In fine, on observe – peu ou prou – presque chaque jour dans notre monde occidental, le nombre des « démissions éthiques » de cadres spécialisés, souhaitant prioritairement aller exercer leurs compétences ailleurs, mais en conformité avec leurs valeurs ou leur éthique personnelle. Ce mouvement ne cesse de croître en réalité d’année en année comme nous le rappelait fort à propos Xavier Camby pour ATLANTICO : et cette conscience naissante s'exerce aujourd’hui à deux niveaux. Premièrement, le respect de la personne humaine : « je ne peux plus accepter d'être malmené, mis sous pression d'objectifs individuels à court terme imposés, sans logique claire ni raison fondée autre que la quête de dividendes ». Deuxièmement : la finalité collective des travaux menés en équipes : « sommes-nous en train de travailler pour créer un authentique bien commun à partager ? Ou bien exclusivement pour les gains à deux chiffres en termes de croissance de nos actionnaires ? »  
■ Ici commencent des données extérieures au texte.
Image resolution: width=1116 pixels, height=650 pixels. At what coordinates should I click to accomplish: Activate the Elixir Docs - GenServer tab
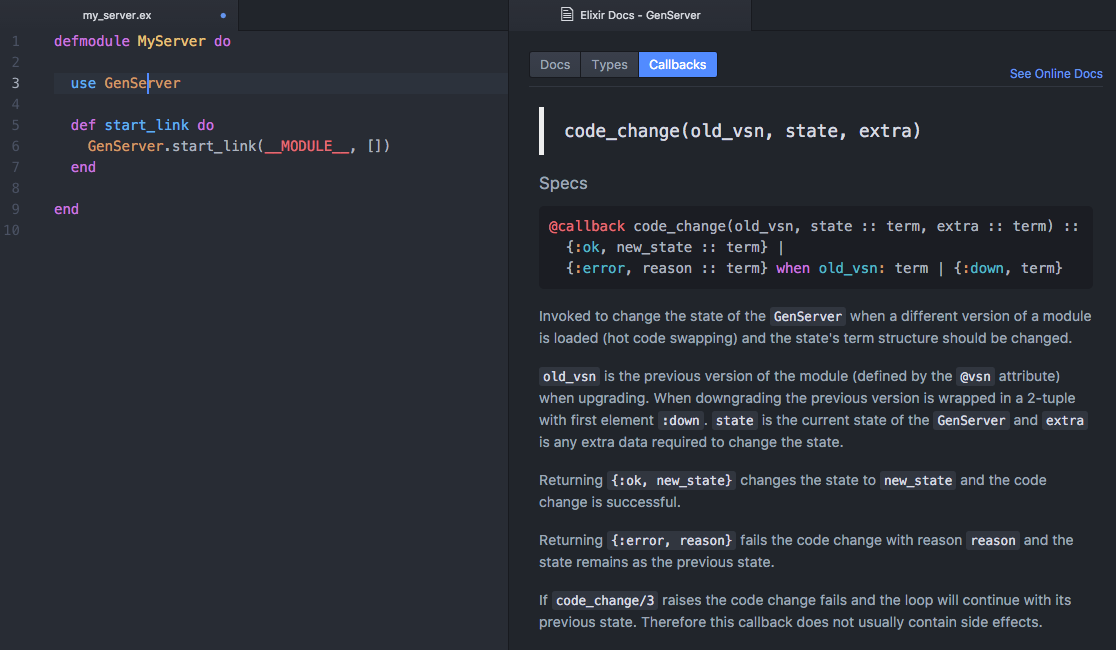(x=640, y=16)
Pour des questions bien comprises de préservation du secret en matière de sécurité nationale aux Etats-Unis, les salariés des grandes firmes Américaines qui sont aujourd’hui en première ligne dans ce mouvement protestataire, ne sont pas toujours tenus au courant par leurs directions de leurs projets en matière d’initiative de Défense, en lien avec le Pentagone : loin s’en faut ! Pour des questions essentiellement de confidentialité de préservation du secret, et pour éviter aussi la survenue impromptue de fuites compromettantes, de troubles salariaux, comme évoqués plus haut. Les géants de la Tech américaine comme Google, Microsoft ou Amazon, sont régulièrement sur les rangs pour remporter d’énormes contrats de défense avec le Pentagone. Un Département de la Défense (DoD) qui souhaite naturellement recourir à la technicité et l’excellence reconnue des « Cloud » informatiques privés, plutôt que de recréer la roue pour ses besoins technologiques immédiats. 

Le dernier en date étant le contrat connu sous l'acronyme « JEDI » (Joint  Enterprise Defense Infrastructure) depuis remporté par la firme Microsoft. 

Rappelons aussi pour exemple que le fondateur emblématique d’Amazon, Jeff Bezos, n'a jamais eu de scrupules à travailler – main dans la main – avec le Pentagone. Une firme géante dont la considération pour autrui, la transparente vis-à-vis de ses propres collaborateurs, ou l'information loyale ne semblent visiblement pas des préoccupations prioritaires. Bezos laissant entendre, à moult reprises, qu'il ne se désengagerait pas de l'appel d'offres à 10 milliards de dollars du Pentagone dans le cadre du projet précédemment cité de Cloud computing : « JEDI » malgré de timides protestations en interne. 

Une position très différente à l’époque de celle affichée par Google, – animé à l'origine d'inspirations plus humanistes qu’aujourd’hui – et qui avait au contraire décidé de se retirer de la compétition, sur fond d'interrogation « éthique » d'une fraction congrue de ses salariés. Quoi qu’il en soit, à l’image d’un Sundar Pichai – le président-directeur général de Google depuis le 10 août 2015 à la suite de la restructuration de Google et la création de la nouvelle société Alphabet –, les patrons des GAFAM sont aussi tenus de rassurer prioritairement les investisseurs et leurs actionnaires. Indiquant très régulièrement dans les médias, pour complaire à leurs fines oreilles pourvoyeuses de manne financière, qu’ils continueront inlassablement à travailler avec le département de la Défense très généreuse en subsides et contrat d’Etat. Le tout, mâtiné par le souci de préservation des intérêts stratégiques des Etats-Unis d’Amérique à l’image d’u très offensif  Peter Thiel. Et notamment, dans des secteurs prioritaires de la cybersécurité et de l’innovation de défense.